Two American newspapers broke the strict embargo surrounding Harry Potter and the Deathly Hallows by publishing reviews yesterday, crediting Rowling with rounding off her seven-volume saga with a satisfying conclusion worthy of a Hollywood blockbuster.
While The New York Times avoided giving away the ending, readers looking for clues were given plenty of hints, including the revelation that at least half a dozen characters meet their untimely end.
The reviewer, Michiko Kakutani, wrote: “And true to its roots, it ends . . . with good old-fashioned closure: a big-screen, heart-racing, bone-chilling confrontation and an epilogue that clearly lays out people’s fates. Ms Rowling has fitted together the jigsaw pieces of this long undertaking with Dickensian ingenuity and ardour.”
At the Baltimore Sun, the other newspaper to print a review, the book is described as a “coming-of-age tale” that “inevitably loses some of its vitality and spark” as it is primarily about coming to terms with death.
Mary Carole McCauley writes: “Suffice it to say, though, that once you have consumed the final sentence on the final page crafted by Rowling, the ending seems inevitable. It is a tribute to the author’s consummate story-telling skills that once the pieces fall into place it all seems rather obvious. No other outcome would have been so plausible.
“Book seven is about coming to terms with death. From Plato to Descartes, our greatest thinkers have struggled with mortality and in crafting her own answer, Rowling heavily borrows from a Christian notion of resurrection and the wisdom of accepting our own inevitable disintegration and decay.”

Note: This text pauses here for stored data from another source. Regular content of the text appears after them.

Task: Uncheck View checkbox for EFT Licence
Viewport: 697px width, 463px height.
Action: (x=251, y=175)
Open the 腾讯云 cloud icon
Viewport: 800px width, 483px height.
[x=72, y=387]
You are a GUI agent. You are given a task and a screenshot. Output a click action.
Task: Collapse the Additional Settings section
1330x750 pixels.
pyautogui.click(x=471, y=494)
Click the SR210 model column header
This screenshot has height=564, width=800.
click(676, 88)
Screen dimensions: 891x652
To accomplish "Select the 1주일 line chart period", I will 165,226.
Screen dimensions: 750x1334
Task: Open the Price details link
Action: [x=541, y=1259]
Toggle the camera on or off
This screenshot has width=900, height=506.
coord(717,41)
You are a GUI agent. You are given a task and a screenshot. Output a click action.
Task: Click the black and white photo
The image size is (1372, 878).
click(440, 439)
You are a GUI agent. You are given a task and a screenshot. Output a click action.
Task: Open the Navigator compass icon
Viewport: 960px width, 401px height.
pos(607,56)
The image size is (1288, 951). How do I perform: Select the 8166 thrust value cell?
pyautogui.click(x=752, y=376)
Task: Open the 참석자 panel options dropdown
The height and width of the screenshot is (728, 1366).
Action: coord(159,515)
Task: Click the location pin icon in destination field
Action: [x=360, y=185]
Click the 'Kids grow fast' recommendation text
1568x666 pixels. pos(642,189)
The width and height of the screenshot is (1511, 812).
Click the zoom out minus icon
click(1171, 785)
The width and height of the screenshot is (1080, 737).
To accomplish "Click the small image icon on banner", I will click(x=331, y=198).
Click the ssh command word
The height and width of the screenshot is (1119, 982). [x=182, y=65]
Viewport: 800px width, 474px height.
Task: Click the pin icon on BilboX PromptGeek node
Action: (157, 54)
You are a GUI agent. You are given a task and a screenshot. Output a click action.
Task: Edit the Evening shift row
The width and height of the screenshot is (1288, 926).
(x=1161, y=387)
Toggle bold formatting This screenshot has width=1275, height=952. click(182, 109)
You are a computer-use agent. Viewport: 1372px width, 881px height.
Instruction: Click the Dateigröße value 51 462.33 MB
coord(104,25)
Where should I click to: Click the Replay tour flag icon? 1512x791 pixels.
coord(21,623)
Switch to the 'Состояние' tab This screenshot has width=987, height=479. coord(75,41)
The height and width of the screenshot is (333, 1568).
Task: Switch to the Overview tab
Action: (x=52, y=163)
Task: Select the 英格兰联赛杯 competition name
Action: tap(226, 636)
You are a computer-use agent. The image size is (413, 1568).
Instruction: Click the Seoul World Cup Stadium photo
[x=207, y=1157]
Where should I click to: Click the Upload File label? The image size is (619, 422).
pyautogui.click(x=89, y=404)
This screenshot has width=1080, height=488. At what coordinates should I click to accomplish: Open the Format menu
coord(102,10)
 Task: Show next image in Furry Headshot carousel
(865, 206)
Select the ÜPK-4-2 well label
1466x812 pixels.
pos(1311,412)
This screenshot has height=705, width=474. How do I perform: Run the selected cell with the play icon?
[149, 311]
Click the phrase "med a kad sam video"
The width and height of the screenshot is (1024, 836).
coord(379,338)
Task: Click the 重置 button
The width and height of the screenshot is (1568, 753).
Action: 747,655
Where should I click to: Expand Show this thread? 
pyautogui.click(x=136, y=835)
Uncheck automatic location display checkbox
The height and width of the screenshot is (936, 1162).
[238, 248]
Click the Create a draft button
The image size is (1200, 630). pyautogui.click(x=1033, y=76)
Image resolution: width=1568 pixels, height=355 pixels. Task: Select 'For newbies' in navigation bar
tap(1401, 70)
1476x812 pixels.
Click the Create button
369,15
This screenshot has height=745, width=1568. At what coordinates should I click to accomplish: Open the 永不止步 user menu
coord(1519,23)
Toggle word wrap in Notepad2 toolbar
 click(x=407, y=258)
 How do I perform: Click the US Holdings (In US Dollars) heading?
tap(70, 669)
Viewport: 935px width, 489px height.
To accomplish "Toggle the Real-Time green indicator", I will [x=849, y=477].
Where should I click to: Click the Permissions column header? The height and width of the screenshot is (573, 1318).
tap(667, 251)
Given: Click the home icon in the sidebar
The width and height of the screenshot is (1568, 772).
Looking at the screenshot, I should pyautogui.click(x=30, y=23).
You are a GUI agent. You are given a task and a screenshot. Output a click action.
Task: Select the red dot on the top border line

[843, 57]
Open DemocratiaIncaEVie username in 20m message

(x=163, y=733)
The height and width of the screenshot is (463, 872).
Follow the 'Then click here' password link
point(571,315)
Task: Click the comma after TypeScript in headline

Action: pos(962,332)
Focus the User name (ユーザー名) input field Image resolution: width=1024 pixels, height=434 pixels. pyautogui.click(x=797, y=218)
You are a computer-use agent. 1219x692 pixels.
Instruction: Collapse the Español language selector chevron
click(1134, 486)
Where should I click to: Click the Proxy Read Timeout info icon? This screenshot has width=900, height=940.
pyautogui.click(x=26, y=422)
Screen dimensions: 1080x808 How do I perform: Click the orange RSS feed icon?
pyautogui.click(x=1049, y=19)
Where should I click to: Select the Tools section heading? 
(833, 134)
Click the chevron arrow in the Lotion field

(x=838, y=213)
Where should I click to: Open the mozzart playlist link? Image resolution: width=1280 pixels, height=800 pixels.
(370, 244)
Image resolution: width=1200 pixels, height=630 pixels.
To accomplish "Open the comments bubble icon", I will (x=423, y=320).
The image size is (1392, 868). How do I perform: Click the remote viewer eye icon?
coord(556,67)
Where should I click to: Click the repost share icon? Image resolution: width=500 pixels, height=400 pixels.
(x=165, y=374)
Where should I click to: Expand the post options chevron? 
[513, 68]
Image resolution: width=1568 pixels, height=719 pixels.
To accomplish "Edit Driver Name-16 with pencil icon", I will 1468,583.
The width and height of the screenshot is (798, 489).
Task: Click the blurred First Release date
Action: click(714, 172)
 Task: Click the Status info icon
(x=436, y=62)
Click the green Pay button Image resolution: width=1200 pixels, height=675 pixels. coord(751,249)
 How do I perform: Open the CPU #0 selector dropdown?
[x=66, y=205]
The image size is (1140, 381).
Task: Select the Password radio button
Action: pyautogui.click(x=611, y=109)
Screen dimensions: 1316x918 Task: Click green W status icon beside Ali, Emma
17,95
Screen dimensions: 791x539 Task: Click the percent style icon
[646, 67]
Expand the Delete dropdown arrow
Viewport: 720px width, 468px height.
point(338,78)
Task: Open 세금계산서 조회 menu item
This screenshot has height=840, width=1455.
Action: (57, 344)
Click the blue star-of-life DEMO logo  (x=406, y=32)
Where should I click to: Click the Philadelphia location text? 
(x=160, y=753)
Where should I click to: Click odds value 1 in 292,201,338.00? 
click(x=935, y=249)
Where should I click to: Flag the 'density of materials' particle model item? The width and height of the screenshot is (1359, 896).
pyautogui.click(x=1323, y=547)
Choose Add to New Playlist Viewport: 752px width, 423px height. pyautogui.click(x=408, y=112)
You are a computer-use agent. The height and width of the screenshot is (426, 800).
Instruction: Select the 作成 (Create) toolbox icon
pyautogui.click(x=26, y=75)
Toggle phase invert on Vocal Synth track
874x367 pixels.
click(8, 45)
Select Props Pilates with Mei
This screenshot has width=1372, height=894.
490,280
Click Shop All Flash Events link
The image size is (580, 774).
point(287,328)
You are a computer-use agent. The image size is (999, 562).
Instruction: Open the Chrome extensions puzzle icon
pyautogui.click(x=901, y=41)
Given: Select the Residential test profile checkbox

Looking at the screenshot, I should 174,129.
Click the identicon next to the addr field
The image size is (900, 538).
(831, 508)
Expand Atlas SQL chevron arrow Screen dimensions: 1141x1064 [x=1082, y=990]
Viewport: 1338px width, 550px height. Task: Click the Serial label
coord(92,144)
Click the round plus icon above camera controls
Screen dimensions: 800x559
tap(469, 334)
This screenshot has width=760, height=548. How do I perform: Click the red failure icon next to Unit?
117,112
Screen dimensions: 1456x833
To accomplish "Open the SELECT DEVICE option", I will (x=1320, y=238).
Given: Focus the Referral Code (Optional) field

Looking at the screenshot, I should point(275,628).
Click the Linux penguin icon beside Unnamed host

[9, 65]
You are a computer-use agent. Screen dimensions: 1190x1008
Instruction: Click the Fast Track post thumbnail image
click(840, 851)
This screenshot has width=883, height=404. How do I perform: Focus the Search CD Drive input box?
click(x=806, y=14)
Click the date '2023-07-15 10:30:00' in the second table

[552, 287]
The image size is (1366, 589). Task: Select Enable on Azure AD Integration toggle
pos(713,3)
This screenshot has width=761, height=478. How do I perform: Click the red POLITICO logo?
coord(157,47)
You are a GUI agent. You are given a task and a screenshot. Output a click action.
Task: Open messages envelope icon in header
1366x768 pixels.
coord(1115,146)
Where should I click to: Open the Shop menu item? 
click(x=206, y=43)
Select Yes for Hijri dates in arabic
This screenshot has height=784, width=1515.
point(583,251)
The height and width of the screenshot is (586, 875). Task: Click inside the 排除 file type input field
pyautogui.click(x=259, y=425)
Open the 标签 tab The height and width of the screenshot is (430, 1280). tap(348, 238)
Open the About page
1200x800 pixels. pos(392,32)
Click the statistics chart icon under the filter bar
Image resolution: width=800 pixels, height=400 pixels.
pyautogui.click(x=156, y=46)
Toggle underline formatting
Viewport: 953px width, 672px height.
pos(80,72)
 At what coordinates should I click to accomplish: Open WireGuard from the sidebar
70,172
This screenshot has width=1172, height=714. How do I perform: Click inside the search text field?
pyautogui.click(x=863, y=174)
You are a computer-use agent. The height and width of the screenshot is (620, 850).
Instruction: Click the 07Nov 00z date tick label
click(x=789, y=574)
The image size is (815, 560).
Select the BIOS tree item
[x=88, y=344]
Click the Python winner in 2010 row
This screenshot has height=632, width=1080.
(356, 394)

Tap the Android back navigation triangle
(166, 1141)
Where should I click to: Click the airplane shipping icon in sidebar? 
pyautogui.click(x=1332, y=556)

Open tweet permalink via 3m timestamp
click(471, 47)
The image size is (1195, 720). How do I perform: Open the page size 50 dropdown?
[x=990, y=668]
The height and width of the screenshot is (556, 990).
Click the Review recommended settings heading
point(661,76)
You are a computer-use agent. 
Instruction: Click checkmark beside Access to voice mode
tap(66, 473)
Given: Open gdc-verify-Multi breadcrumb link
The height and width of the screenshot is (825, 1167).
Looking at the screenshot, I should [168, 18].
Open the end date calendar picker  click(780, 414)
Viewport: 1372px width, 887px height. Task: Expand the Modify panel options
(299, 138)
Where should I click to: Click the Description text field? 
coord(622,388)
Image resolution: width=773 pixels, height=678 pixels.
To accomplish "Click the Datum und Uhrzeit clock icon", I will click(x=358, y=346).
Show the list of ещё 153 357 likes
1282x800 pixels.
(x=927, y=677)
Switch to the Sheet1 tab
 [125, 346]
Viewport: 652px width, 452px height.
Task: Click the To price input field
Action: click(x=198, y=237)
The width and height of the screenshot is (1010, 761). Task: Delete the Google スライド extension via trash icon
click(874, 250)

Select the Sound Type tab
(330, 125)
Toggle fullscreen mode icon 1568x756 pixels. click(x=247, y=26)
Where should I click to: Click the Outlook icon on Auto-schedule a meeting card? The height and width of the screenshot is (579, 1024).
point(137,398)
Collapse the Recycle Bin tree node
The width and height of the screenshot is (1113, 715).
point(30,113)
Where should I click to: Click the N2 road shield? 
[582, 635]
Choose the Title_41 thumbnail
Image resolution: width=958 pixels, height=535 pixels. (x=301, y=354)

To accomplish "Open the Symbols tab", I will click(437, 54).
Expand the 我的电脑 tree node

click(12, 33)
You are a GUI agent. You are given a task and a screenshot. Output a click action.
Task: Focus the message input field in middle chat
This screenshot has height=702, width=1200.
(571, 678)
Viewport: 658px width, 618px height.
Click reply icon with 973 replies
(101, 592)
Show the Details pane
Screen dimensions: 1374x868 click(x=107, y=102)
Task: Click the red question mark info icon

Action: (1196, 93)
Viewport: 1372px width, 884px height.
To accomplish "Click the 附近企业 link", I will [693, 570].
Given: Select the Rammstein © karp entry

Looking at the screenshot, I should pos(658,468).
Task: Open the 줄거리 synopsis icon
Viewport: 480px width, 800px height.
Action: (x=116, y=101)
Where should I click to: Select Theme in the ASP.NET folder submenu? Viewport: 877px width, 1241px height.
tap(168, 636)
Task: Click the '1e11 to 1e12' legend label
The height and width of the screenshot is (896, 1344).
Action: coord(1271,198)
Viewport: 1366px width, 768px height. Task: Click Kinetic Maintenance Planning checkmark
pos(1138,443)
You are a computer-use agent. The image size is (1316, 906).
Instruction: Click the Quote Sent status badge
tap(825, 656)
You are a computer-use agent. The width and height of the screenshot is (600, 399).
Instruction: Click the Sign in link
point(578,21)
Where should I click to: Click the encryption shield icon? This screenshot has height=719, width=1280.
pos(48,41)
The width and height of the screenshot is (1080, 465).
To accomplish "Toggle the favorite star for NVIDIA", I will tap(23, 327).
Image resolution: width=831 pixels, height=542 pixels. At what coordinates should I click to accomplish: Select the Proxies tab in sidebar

Kakutani points to occasional “lumpy passages of exposition and a couple of chunky detours” but praises Rowling for an overall conclusion that possesses a “convincing inevitability”. Harry Potter and the Deathly Hallows is, he writes, less playful than its predecessors, and Harry finally leaves his childhood behind. “High-spirited games of Quidditch have given way to real war and Harry often wishes he were not the de facto leader of the Resistance movement, shouldering terrifying responsibilities, but an ordinary teenage boy.”
Both reviews note that objects and spells from previous books become important in the unravelling of the plot, but the Sun suggests that some ardent fans will be disappointed that not all their questions are answered.
Kakutani concludes: “The world of Harry Potter is a place where the mundane and the marvellous, the ordinary and the surreal, coexist. It’s a place where cars can fly and owls can deliver the mail, a place where paintings talk and the mirror reflects people’s innermost desires. It’s also a place utterly recognisable to readers, a place where death and the catastrophes of daily life are inevitable, and people’s lives are defined by love and loss and hope – the same way they are in our own mortal world.”
Both newspapers said that they did not obtain the book from the internet, where every page was apparently leaked three days ahead of the official publication date.
Rowling said in a statement that she was upset by the reviews in the American press. “I am staggered that some American newspapers have decided to publish purported spoilers in the form of reviews in complete disregard of the wishes of literally millions of readers, particularly children, who wanted to reach Harry’s final destination by themselves, in their own time.”
In a separate message on her website she asked fans to ignore the leaked stories surrounding the book. “I’d like to ask everyone who calls themselves a Potter fan to help preserve the secrecy for all those who are looking forward to reading the book at the same time on publication day.”